**What is required**
Your copy should hold only the lines from the one holding "Task: Enable Show" through the last line of the records below, both included, each exact and with no pictures.

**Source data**

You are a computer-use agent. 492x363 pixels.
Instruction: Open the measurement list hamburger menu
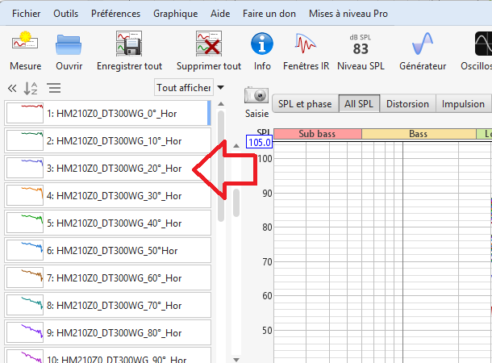tap(53, 88)
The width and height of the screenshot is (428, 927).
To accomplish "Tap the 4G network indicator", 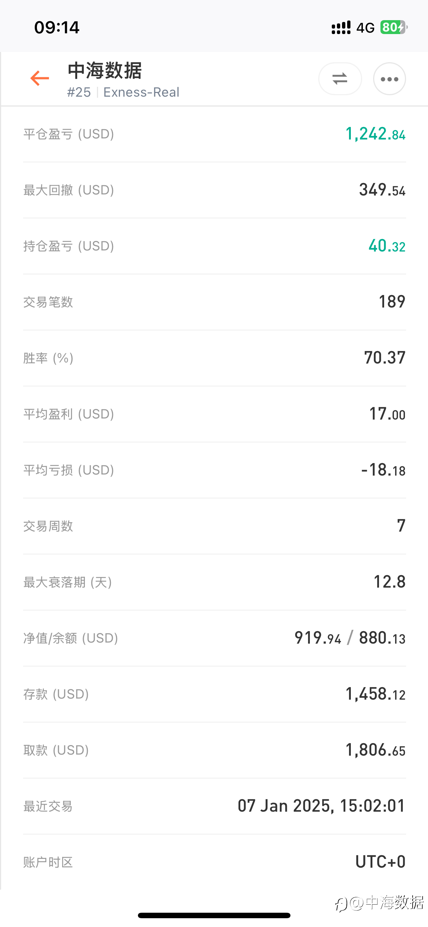I will coord(365,28).
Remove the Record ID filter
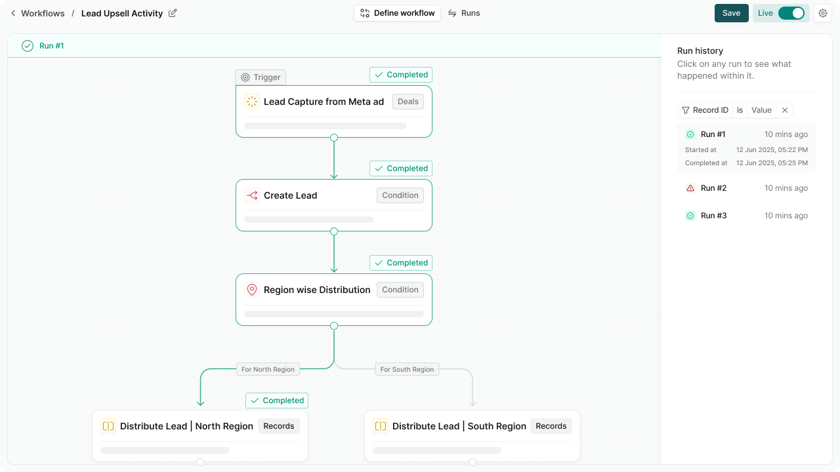Viewport: 840px width, 472px height. pos(785,110)
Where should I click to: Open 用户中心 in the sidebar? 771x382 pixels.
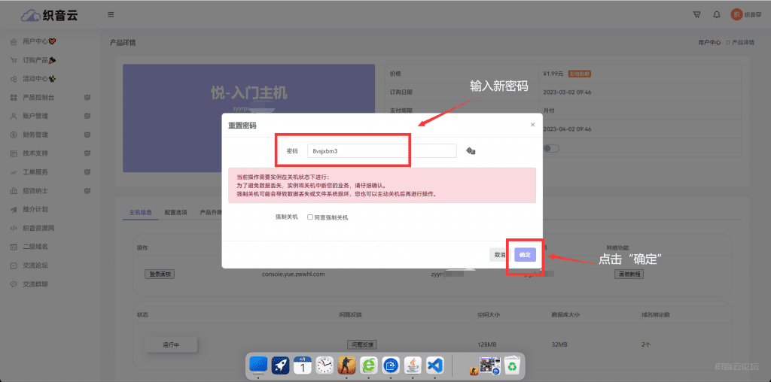[x=35, y=41]
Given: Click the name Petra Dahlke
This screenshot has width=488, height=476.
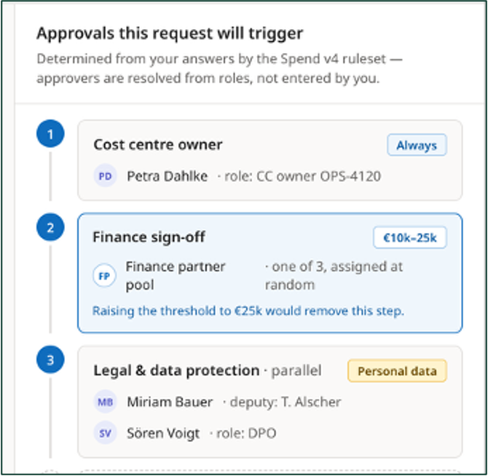Looking at the screenshot, I should [x=167, y=176].
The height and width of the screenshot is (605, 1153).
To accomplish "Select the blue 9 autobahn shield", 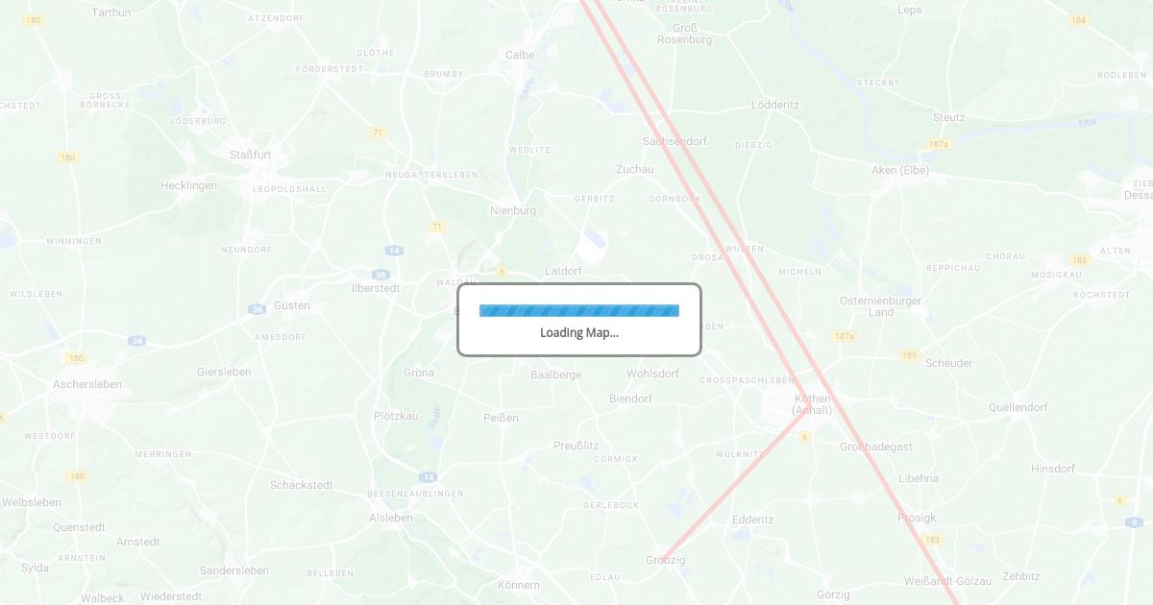I will pos(1134,522).
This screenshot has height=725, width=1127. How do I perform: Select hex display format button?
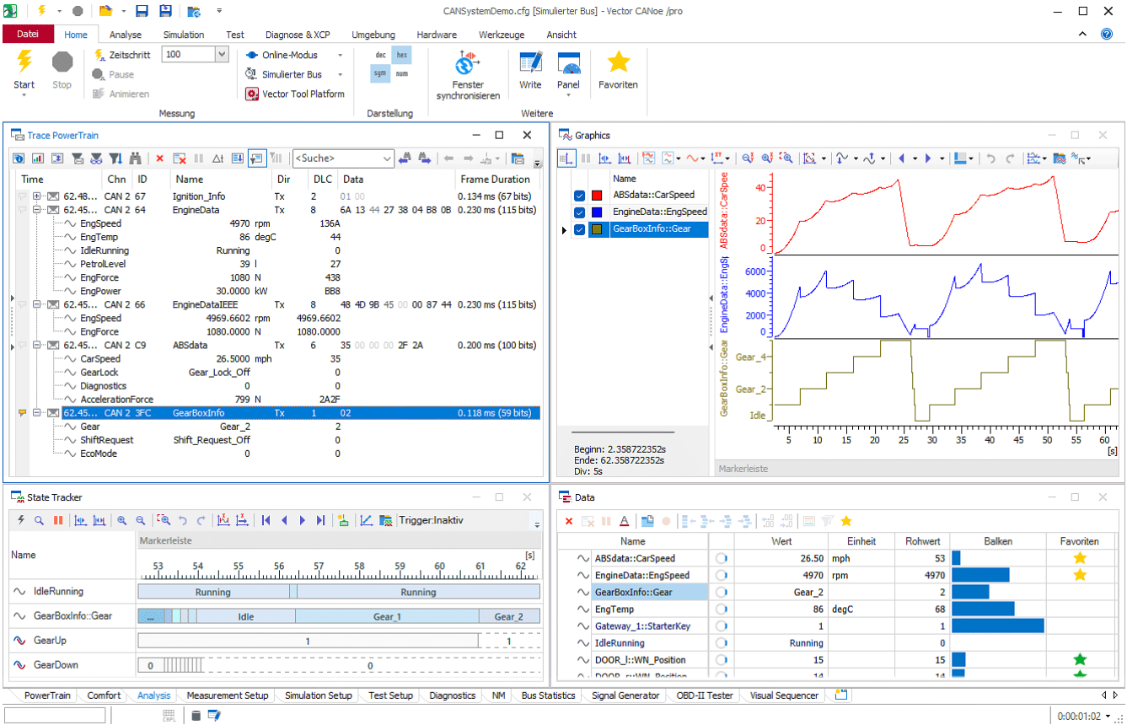[402, 55]
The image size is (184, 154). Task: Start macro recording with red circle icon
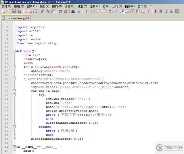click(156, 11)
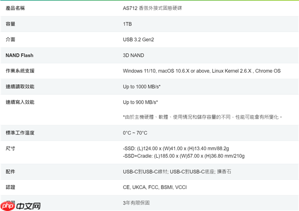Click the 產品名稱 row label
The height and width of the screenshot is (211, 299).
15,8
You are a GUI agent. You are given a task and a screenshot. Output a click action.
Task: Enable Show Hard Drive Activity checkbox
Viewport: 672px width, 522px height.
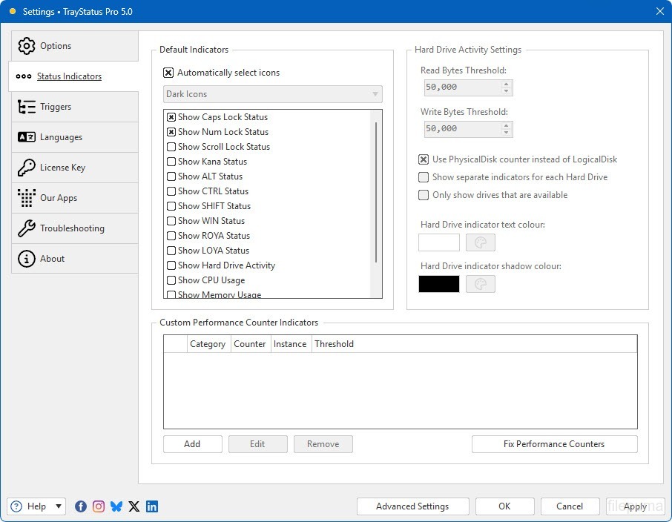pos(171,265)
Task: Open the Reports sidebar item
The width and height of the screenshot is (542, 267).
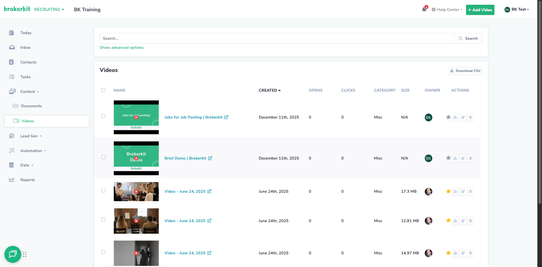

**Result for this task**
Task: Enable Show Hard Drive Activity checkbox
Viewport: 672px width, 522px height.
pos(171,265)
Task: Open the Reports sidebar item
The width and height of the screenshot is (542, 267).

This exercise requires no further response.